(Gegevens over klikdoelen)
====
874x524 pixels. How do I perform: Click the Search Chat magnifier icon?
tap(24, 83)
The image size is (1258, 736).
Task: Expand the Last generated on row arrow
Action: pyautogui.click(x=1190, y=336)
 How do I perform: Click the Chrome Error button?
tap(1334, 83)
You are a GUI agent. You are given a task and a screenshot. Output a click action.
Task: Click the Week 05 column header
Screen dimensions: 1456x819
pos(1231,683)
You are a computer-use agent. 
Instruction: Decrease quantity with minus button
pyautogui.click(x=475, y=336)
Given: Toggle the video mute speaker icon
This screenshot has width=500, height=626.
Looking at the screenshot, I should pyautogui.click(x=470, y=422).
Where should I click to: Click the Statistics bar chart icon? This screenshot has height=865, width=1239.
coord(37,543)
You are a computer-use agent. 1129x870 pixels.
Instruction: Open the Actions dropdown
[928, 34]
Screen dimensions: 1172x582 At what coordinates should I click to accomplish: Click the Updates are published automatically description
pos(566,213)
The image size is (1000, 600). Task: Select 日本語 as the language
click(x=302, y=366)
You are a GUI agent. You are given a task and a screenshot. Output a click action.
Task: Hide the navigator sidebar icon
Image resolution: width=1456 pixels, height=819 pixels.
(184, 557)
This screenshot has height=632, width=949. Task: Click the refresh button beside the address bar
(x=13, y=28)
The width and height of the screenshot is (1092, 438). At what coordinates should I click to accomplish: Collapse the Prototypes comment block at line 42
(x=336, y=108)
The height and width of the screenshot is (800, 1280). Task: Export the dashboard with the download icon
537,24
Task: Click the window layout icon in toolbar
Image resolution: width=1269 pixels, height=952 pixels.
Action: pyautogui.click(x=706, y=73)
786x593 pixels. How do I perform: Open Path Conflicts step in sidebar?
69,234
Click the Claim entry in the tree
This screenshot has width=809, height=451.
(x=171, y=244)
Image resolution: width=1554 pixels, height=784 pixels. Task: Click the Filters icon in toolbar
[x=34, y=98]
====
→ **Doel**
Neem alle bovenstaande vermeldingen woord voor woord over, van de eerste tot en met de laatste.

→ **Antwoord**
874x524 pixels. How do I perform: Click the Search Chat magnifier icon?
tap(24, 83)
The image size is (1258, 736).
Task: Expand the Last generated on row arrow
Action: pyautogui.click(x=1190, y=336)
 How do I perform: Click the Chrome Error button?
tap(1334, 83)
You are a GUI agent. You are given a task and a screenshot. Output a click action.
Task: Click the Week 05 column header
Screen dimensions: 1456x819
pos(1231,683)
You are a computer-use agent. 
Instruction: Decrease quantity with minus button
pyautogui.click(x=475, y=336)
Given: Toggle the video mute speaker icon
This screenshot has width=500, height=626.
Looking at the screenshot, I should pyautogui.click(x=470, y=422).
Where should I click to: Click the Statistics bar chart icon? This screenshot has height=865, width=1239.
coord(37,543)
You are a computer-use agent. 1129x870 pixels.
Instruction: Open the Actions dropdown
[928, 34]
Screen dimensions: 1172x582 At what coordinates should I click to accomplish: Click the Updates are published automatically description
pos(566,213)
The image size is (1000, 600). Task: Select 日本語 as the language
click(x=302, y=366)
You are a GUI agent. You are given a task and a screenshot. Output a click action.
Task: Hide the navigator sidebar icon
Image resolution: width=1456 pixels, height=819 pixels.
(184, 557)
This screenshot has height=632, width=949. Task: Click the refresh button beside the address bar
(x=13, y=28)
The width and height of the screenshot is (1092, 438). At what coordinates should I click to accomplish: Collapse the Prototypes comment block at line 42
(x=336, y=108)
The height and width of the screenshot is (800, 1280). Task: Export the dashboard with the download icon
537,24
Task: Click the window layout icon in toolbar
Image resolution: width=1269 pixels, height=952 pixels.
Action: pyautogui.click(x=706, y=73)
786x593 pixels. How do I perform: Open Path Conflicts step in sidebar?
69,234
Click the Claim entry in the tree
This screenshot has width=809, height=451.
(x=171, y=244)
Image resolution: width=1554 pixels, height=784 pixels. Task: Click the Filters icon in toolbar
[x=34, y=98]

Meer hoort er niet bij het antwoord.